» Description of the task
Find the line that holds "The width and", then repeat it and each line below it word for word through the end of the listing, leaving out pictures.

» Input
+++
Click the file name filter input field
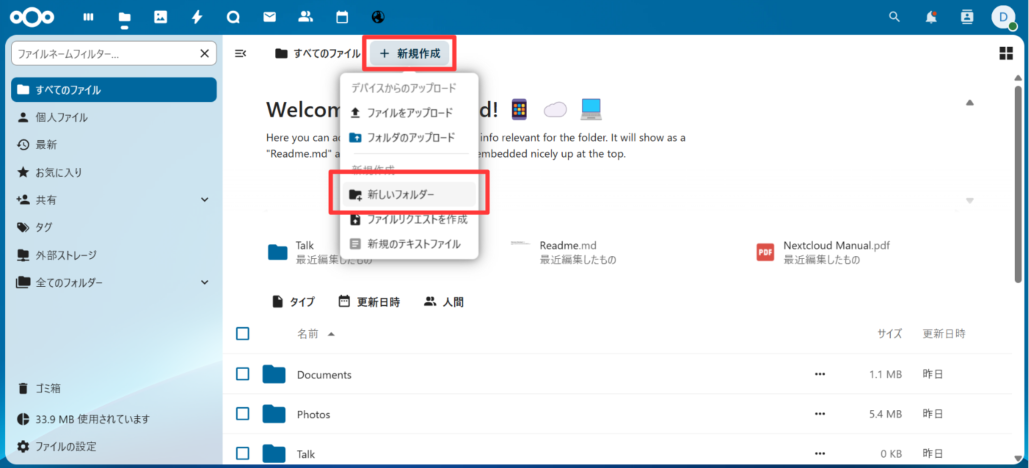The image size is (1029, 468). click(103, 53)
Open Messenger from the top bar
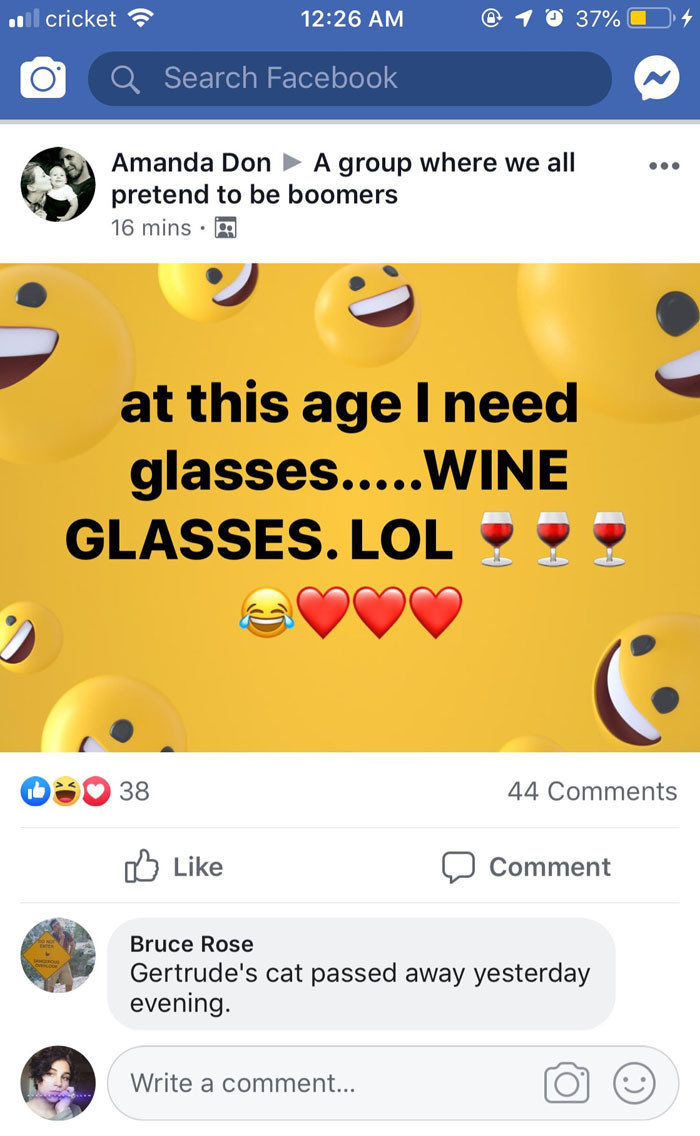Image resolution: width=700 pixels, height=1136 pixels. point(656,79)
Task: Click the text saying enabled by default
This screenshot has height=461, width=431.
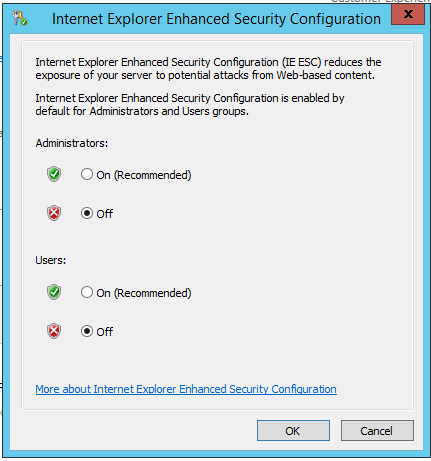Action: coord(190,105)

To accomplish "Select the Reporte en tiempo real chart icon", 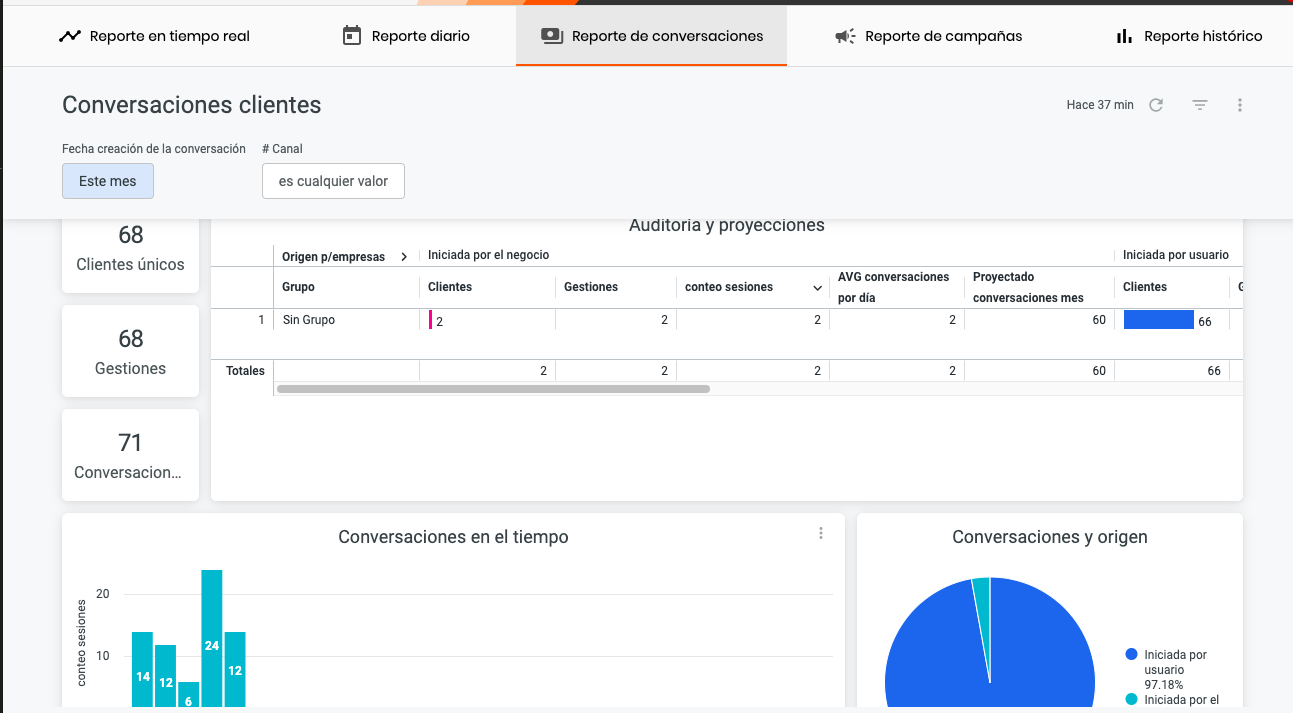I will [x=68, y=34].
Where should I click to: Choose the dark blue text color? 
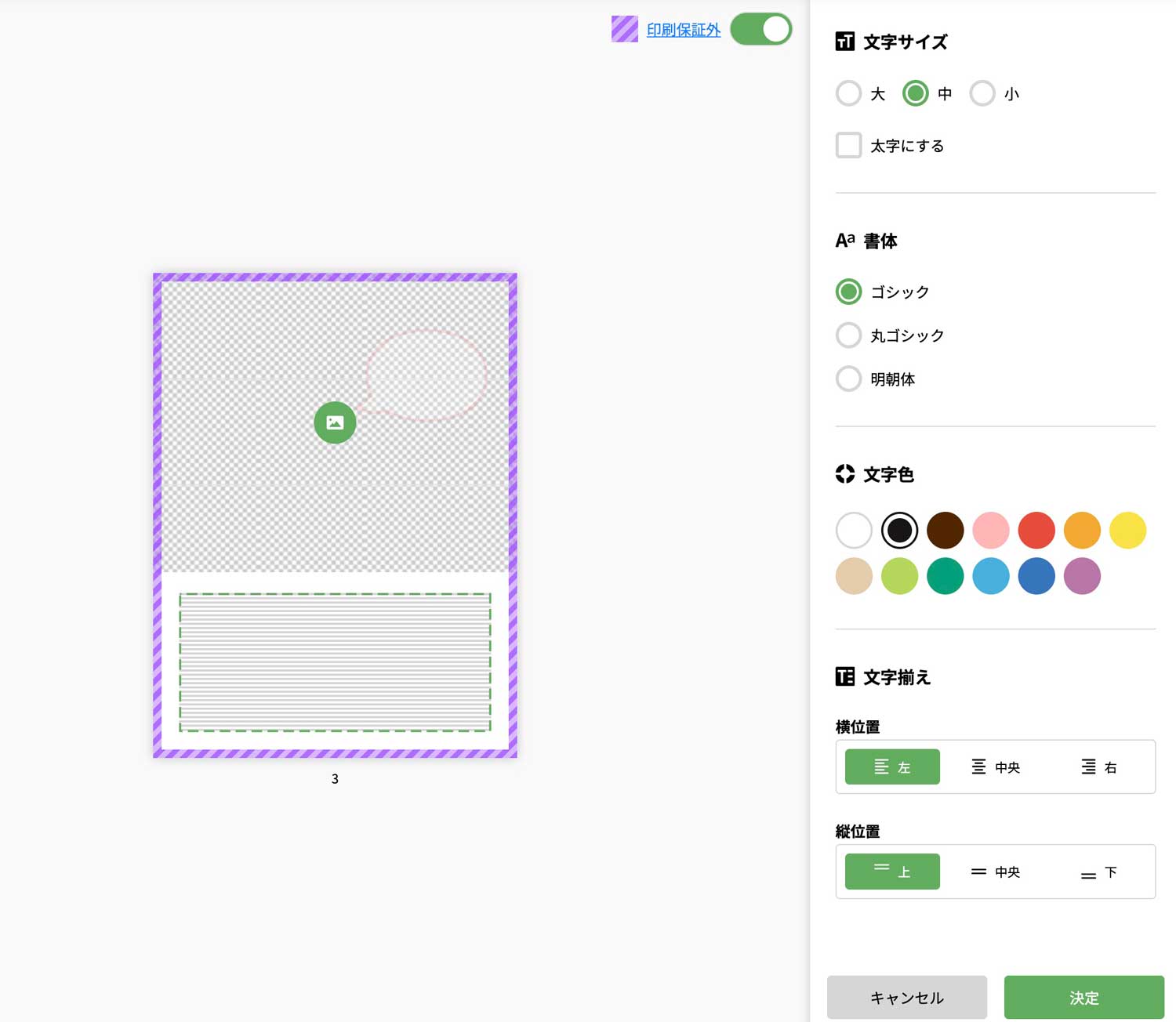[1036, 576]
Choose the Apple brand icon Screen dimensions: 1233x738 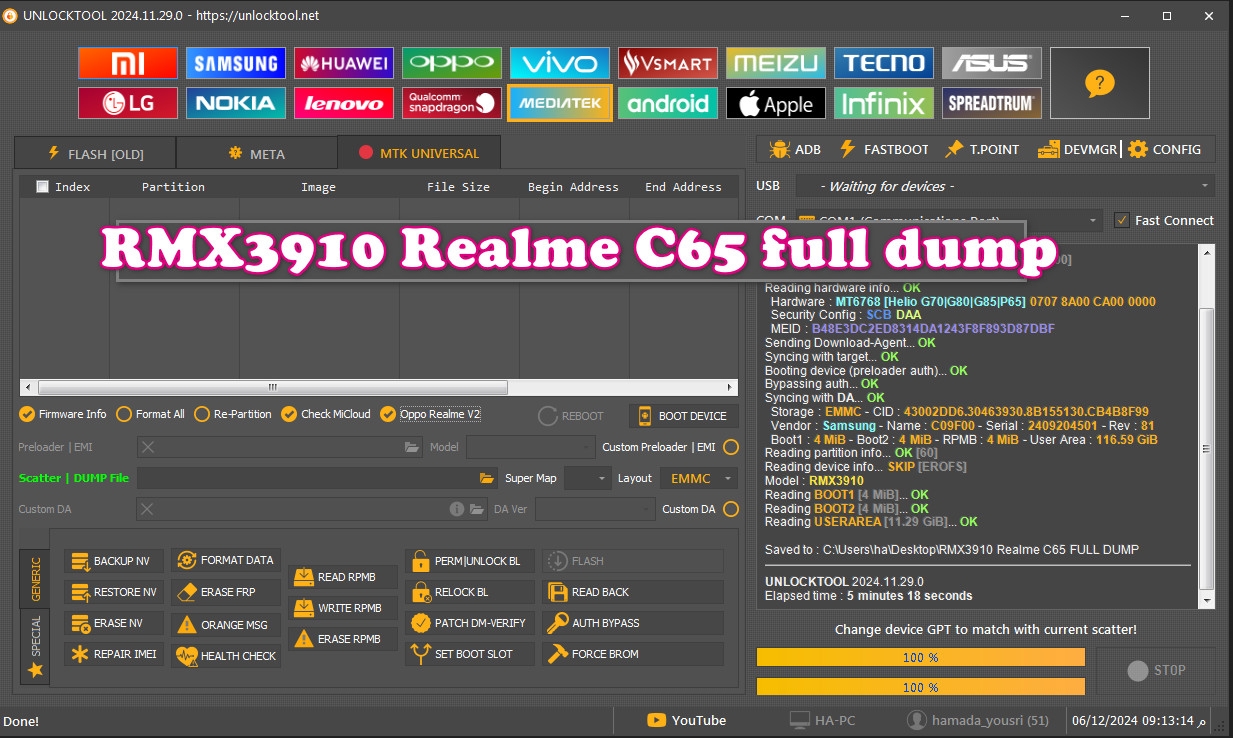click(776, 103)
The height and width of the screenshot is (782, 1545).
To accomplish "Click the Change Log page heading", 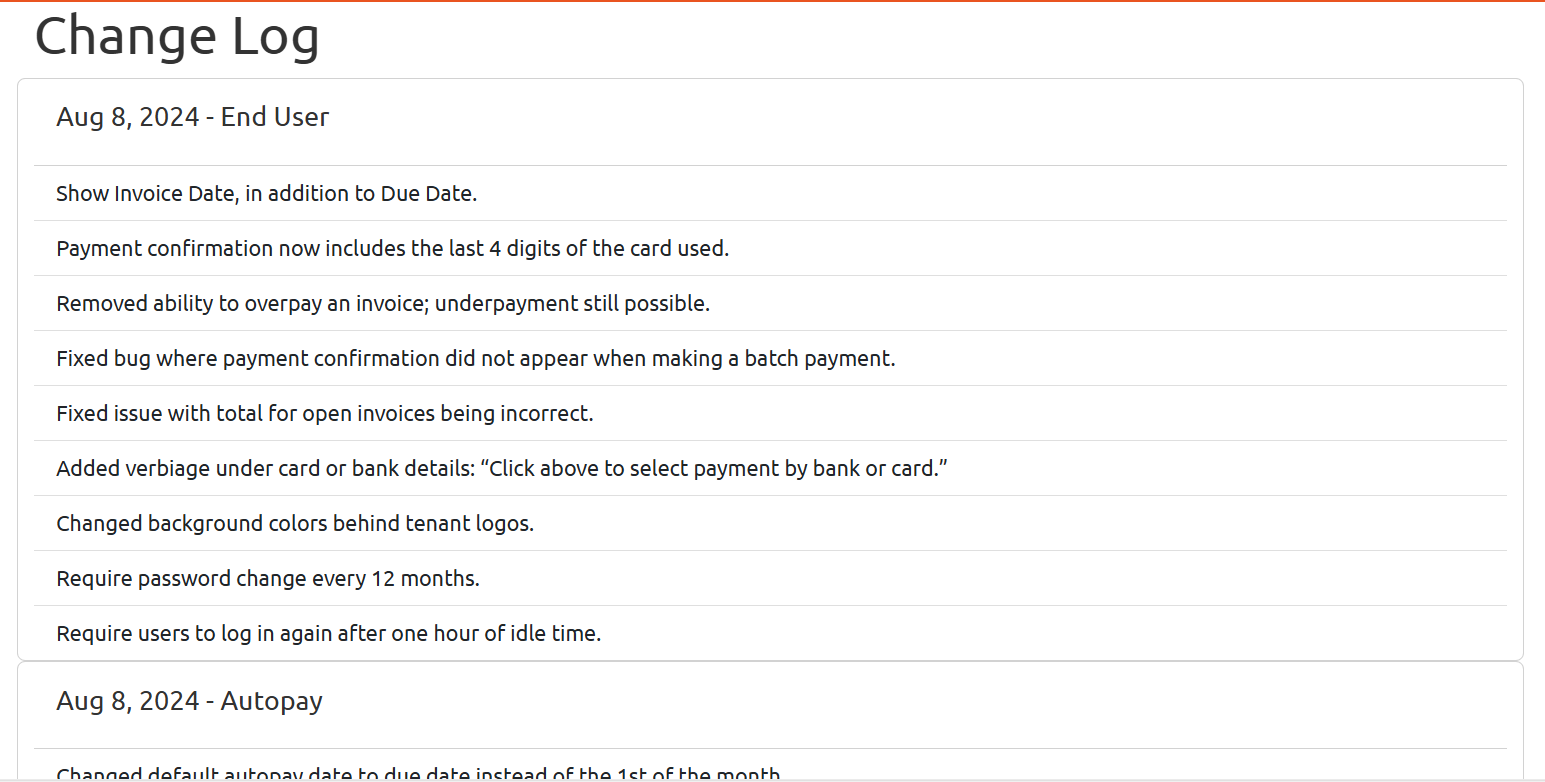I will pyautogui.click(x=177, y=36).
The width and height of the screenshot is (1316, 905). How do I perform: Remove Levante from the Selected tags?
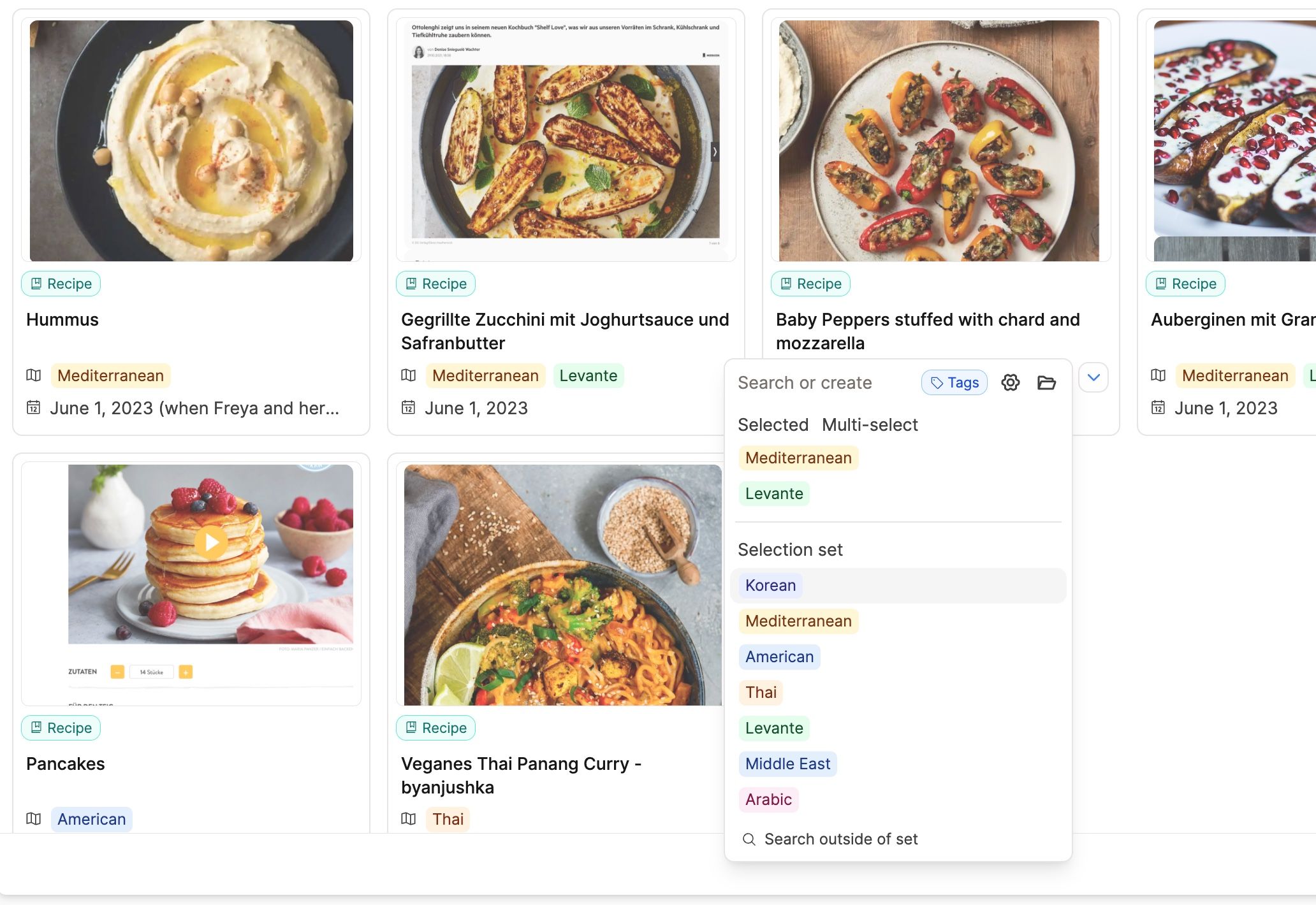coord(774,494)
+++
» Output for this task
The width and height of the screenshot is (1316, 905). How do I perform: Remove Levante from the Selected tags?
coord(774,494)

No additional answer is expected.